- Saved entries:
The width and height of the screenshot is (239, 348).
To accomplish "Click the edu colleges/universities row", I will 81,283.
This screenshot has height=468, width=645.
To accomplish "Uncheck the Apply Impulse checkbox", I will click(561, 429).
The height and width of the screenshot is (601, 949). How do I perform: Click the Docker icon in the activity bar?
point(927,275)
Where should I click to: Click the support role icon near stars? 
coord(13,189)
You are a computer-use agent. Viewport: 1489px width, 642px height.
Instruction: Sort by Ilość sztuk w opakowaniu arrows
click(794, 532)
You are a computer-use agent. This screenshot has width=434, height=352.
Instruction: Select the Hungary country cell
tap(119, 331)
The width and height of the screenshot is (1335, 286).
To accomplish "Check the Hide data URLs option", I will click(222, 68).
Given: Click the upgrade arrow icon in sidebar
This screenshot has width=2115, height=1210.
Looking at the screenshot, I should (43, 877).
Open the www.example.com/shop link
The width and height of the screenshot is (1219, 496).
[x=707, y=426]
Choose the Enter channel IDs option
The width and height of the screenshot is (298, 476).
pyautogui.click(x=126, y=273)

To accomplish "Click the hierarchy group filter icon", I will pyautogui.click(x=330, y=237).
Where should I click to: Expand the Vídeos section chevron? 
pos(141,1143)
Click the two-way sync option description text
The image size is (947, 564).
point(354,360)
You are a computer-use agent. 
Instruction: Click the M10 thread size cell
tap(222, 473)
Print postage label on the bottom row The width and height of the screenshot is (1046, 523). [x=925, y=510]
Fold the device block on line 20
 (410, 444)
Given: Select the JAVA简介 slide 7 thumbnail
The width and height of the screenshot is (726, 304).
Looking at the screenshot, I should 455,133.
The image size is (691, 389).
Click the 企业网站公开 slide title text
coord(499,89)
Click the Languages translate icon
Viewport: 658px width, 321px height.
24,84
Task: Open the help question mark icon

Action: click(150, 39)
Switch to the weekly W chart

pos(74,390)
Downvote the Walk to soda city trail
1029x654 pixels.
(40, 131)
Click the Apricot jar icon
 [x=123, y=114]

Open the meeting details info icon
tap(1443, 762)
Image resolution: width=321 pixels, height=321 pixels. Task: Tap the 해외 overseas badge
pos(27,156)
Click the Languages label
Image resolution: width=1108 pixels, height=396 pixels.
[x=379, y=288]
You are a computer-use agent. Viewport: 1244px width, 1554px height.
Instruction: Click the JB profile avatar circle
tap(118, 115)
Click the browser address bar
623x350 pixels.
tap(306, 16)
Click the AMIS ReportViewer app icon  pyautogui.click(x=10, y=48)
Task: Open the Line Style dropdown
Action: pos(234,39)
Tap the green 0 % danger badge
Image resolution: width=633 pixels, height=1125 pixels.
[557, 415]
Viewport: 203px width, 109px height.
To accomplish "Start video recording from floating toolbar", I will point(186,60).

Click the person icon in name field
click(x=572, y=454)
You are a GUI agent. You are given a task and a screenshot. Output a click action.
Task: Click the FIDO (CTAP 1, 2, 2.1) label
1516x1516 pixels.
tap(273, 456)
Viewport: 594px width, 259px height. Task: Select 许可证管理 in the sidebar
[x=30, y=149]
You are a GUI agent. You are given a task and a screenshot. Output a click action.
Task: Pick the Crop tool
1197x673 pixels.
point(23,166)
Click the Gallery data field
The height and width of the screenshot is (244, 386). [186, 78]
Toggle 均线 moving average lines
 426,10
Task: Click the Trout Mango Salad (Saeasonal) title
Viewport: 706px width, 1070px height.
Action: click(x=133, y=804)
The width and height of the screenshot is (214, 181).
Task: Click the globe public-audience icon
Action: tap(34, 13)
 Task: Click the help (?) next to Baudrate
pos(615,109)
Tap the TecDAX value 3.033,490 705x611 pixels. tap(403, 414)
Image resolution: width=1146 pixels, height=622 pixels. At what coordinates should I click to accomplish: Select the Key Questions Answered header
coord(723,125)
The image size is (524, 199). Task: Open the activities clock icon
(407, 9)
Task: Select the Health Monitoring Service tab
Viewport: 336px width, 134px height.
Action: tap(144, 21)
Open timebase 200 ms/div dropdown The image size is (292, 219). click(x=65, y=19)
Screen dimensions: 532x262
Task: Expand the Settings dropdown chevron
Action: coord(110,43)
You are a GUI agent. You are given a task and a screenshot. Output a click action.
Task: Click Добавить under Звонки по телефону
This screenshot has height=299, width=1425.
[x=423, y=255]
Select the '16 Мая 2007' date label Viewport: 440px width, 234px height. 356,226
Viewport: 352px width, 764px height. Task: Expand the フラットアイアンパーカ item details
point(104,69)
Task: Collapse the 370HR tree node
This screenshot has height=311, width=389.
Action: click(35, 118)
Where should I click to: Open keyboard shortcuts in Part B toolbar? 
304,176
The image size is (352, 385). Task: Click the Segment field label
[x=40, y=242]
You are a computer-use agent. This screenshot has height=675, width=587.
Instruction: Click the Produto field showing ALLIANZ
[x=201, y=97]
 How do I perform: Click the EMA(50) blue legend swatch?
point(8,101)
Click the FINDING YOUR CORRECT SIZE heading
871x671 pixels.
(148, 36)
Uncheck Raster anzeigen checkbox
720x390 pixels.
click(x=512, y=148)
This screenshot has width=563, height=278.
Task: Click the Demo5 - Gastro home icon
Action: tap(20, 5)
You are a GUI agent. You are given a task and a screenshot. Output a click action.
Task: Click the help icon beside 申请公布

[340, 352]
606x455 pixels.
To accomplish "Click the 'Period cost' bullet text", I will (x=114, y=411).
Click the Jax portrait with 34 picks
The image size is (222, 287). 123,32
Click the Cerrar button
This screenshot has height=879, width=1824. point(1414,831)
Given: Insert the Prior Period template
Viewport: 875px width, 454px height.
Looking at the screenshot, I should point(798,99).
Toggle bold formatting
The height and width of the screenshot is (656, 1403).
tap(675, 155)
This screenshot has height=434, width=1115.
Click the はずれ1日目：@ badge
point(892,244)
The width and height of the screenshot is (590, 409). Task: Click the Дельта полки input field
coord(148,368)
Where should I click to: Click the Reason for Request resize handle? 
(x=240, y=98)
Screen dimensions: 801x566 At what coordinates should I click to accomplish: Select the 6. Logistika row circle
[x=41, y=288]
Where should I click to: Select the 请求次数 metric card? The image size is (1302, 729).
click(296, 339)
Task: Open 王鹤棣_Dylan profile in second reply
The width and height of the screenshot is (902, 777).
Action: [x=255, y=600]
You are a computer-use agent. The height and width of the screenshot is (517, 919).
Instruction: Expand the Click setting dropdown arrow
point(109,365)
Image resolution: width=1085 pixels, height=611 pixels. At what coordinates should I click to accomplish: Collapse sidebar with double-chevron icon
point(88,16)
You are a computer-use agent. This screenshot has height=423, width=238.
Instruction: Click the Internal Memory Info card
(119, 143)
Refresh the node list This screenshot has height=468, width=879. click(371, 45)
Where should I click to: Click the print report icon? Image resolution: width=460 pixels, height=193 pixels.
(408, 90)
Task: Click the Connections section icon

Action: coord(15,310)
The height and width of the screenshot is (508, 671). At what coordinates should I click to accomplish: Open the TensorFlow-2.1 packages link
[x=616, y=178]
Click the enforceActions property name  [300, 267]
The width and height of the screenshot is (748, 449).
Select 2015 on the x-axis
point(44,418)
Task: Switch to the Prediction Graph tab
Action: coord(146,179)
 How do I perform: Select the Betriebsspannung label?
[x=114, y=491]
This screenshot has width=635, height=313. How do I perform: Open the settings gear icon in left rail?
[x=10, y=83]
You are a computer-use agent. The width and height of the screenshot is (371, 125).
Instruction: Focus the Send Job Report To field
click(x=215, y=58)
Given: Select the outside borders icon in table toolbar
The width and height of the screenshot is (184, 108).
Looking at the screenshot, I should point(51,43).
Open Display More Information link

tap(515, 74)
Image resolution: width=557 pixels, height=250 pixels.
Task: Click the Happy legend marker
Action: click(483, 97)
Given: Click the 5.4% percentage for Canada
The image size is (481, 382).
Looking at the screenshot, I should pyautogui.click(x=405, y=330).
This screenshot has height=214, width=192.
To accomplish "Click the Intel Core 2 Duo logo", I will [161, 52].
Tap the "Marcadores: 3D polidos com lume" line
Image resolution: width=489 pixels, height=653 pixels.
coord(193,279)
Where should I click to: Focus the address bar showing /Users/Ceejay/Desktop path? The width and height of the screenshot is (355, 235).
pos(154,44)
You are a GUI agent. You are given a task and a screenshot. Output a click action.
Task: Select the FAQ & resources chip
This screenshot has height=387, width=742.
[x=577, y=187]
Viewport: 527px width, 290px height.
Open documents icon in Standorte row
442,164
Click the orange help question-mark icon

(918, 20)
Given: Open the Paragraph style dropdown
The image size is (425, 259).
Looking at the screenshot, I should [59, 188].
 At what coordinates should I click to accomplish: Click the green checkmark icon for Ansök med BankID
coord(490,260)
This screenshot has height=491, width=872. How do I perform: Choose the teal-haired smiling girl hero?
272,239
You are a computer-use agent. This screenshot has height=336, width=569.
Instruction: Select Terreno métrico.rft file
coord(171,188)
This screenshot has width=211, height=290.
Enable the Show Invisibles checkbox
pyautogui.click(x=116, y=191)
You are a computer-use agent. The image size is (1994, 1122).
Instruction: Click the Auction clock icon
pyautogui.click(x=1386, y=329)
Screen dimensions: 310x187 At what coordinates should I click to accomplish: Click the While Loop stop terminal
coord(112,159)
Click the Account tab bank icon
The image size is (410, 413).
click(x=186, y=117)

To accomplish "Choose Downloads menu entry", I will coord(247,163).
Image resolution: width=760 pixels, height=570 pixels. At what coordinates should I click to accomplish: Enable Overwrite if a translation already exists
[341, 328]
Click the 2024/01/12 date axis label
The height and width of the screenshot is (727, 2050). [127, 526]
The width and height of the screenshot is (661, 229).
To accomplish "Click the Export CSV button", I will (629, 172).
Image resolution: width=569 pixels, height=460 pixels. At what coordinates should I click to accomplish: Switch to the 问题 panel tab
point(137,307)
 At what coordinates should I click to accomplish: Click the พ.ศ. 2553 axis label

- Problem to solve:
Copy each line above holding "will".

- Response area:
To accomplish "Click the edu colleges/universities row", I will 81,283.
To accomplish "Uncheck the Apply Impulse checkbox", I will click(561, 429).
To accomplish "Check the Hide data URLs option", I will click(222, 68).
To accomplish "Click the hierarchy group filter icon", I will pyautogui.click(x=330, y=237).
To accomplish "Start video recording from floating toolbar", I will point(186,60).
To accomplish "Click the 'Period cost' bullet text", I will (x=114, y=411).
To accomplish "Click the Intel Core 2 Duo logo", I will [161, 52].
To accomplish "Choose Downloads menu entry", I will coord(247,163).
To accomplish "Click the Export CSV button", I will (629, 172).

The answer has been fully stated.